La Cour de cassation a rejeté mercredi le pourvoi formé par le chanteur-compositeur Richard Cocciante et sa femme Catherine, rendant définitive leur condamnation, pour fraude fiscale, à trois ans de prison avec sursis.

 

Le 25 janvier, la cour d'appel de Paris avait également condamné les époux à payer chacun une amende de 37.500 euros et les avait privés pour cinq ans de leurs droits civiques, civils et familiaux. En première instance, en mars 2006, le tribunal correctionnel les avait condamnés à 30 mois d'emprisonnement, dont 10 ferme, une décision qui, si elle avait été confirmée, aurait fait du chanteur de 61 ans le premier artiste à passer derrière les barreaux pour avoir dissimulé des revenus aux impôts français.

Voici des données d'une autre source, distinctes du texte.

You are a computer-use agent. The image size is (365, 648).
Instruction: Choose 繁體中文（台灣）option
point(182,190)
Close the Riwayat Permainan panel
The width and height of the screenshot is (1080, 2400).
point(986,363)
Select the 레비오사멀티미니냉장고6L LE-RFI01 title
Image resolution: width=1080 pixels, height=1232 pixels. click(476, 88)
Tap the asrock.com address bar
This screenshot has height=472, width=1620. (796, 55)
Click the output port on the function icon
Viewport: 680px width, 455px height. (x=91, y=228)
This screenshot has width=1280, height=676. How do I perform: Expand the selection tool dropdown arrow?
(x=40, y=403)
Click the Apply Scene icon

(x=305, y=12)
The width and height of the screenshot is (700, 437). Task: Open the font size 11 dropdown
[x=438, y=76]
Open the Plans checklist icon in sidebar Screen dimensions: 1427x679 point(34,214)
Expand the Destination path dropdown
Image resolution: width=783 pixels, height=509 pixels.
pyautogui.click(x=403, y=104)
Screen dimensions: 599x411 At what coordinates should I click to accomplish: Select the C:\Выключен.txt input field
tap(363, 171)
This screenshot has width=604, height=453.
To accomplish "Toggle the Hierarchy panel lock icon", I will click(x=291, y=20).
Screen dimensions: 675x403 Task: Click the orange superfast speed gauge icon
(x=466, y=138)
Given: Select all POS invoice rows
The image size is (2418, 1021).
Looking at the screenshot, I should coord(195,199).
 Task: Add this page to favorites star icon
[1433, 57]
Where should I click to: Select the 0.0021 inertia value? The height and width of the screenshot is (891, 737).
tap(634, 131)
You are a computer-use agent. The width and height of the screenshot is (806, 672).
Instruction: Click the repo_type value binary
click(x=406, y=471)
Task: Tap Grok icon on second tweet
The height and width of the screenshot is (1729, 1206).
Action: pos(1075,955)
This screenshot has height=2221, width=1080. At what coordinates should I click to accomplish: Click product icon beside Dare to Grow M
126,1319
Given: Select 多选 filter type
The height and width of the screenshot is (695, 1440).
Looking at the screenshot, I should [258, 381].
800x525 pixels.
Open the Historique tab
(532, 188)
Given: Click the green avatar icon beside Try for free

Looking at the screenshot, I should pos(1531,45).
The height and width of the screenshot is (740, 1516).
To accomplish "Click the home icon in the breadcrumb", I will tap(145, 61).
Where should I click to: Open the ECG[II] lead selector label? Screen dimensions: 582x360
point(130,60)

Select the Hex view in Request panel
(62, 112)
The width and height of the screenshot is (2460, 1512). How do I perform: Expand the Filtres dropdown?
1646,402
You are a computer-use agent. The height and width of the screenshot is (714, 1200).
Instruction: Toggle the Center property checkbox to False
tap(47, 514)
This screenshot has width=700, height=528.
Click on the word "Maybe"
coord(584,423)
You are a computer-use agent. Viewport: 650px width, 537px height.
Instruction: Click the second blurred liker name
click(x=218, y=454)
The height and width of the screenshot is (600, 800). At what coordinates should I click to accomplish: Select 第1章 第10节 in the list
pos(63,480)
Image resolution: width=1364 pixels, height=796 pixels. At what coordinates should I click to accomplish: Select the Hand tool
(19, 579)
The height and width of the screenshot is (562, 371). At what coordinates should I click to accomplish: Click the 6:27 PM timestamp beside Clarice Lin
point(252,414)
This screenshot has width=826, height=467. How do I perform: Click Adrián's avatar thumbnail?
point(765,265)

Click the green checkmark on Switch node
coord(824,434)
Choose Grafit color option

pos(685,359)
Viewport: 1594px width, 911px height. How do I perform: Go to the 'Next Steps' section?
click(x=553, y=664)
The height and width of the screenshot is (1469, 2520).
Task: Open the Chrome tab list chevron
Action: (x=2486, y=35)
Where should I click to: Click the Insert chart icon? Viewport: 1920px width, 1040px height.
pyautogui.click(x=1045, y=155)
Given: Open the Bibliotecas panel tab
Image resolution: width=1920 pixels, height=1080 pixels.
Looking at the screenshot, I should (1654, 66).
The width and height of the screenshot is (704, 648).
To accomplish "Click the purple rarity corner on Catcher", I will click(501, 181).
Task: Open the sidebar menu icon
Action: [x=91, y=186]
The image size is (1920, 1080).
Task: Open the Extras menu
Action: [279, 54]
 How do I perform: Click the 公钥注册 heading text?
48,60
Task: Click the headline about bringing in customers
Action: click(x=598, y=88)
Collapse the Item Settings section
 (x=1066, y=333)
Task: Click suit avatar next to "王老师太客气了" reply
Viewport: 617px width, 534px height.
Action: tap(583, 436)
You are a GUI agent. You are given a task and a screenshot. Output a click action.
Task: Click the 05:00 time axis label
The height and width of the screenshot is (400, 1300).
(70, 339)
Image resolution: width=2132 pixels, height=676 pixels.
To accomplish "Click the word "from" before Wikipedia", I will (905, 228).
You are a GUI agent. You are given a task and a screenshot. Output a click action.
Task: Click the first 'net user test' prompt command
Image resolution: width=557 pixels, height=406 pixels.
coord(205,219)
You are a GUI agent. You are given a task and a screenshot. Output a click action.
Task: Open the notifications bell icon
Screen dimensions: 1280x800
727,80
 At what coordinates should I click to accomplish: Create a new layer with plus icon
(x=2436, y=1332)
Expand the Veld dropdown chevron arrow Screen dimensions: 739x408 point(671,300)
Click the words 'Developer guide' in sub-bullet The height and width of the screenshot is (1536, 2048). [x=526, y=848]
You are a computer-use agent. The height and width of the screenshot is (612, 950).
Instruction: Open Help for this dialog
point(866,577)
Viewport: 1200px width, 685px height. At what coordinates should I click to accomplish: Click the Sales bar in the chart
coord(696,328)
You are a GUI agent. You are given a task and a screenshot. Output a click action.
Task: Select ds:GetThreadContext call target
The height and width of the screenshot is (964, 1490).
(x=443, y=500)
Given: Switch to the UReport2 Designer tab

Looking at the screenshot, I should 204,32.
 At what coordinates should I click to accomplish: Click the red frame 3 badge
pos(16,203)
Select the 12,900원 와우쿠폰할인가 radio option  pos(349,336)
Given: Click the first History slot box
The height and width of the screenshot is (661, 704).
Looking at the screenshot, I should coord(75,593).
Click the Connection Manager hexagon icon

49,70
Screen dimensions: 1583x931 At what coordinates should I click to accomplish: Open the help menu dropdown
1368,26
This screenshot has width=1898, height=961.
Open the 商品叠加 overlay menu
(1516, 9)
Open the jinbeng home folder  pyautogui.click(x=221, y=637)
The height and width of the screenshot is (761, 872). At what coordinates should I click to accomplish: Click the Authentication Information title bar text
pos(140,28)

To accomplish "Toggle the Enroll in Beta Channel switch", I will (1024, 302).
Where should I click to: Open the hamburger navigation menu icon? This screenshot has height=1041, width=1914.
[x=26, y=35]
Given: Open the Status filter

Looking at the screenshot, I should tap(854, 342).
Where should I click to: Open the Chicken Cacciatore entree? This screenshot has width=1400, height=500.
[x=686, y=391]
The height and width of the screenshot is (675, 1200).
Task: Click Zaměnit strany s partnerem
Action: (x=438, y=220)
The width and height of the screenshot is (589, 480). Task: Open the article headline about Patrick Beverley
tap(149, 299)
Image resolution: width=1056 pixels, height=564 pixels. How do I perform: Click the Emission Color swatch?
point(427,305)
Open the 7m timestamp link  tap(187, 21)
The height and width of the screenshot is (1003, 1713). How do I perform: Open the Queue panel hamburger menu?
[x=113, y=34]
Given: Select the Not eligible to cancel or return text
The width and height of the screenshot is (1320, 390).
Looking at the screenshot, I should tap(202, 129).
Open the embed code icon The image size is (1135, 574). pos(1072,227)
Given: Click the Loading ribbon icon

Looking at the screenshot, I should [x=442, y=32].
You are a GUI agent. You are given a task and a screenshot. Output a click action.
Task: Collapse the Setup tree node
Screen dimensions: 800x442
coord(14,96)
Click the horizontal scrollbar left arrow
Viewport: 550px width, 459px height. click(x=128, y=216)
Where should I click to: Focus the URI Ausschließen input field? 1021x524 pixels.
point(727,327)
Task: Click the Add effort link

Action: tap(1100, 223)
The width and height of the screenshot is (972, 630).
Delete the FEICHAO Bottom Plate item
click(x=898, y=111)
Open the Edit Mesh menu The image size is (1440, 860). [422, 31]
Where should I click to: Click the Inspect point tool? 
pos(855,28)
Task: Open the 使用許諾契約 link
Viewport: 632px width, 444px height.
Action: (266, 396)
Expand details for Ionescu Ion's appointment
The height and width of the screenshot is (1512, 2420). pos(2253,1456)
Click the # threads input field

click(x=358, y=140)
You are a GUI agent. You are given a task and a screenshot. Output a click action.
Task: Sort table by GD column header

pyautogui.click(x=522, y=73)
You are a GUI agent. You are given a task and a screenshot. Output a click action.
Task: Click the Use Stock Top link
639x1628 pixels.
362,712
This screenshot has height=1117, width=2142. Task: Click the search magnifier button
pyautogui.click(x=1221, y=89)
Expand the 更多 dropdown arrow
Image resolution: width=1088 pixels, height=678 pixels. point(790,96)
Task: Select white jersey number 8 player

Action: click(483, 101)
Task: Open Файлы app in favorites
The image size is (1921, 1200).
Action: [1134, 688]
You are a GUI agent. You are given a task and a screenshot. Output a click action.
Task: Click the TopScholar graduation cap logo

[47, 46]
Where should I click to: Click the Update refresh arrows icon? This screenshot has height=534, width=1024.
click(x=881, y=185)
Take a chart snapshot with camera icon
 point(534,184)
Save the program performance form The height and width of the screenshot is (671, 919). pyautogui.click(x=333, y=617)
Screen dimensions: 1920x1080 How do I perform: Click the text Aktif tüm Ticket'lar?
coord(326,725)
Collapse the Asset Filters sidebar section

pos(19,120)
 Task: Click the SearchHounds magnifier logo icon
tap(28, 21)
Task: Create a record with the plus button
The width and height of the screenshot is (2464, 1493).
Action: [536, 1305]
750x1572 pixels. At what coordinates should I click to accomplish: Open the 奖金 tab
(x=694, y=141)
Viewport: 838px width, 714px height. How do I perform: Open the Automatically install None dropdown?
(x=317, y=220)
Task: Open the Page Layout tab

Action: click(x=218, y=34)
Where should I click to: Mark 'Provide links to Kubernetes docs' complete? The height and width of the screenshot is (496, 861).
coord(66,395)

La Cour d'Appel de Paris avait reconnu le compositeur coupable de s'être en 2001 "frauduleusement soustrait au paiement de l'impôt sur le revenu" de l'année 2000. A l'époque résidents monégasques, les Cocciante avaient déclaré aux impôts 62.000 francs (9.300 euros) alors que l'administration fiscale a calculé que leurs revenus pour 2000 – 40,8 millions de francs (plus de 6 M EUR) – auraient dû leur faire acquitter un impôt sur le revenu de 2,8 M EUR. En première instance, les Cocciante avaient dit avoir agi de "bonne foi", estimant ne pas avoir à payer l'impôt en France puisqu'ils n'y habitaient pas. L'administration fiscale, elle, affirmait "une présence réelle et pratiquement continue" en France. Richard Cocciante avait commencé sa carrière de chanteur en Italie au début des années 70, mettant sa voix rauque au service de ballades de charme. En France, il avait rencontré le succès en 1979 avec son tube "Coup de soleil". Si le chanteur a depuis longtemps quitté les hit-parades, il est le coauteur de la comédie musicale "Notre-Dame de Paris", énorme succès qui a généré d'importants revenus.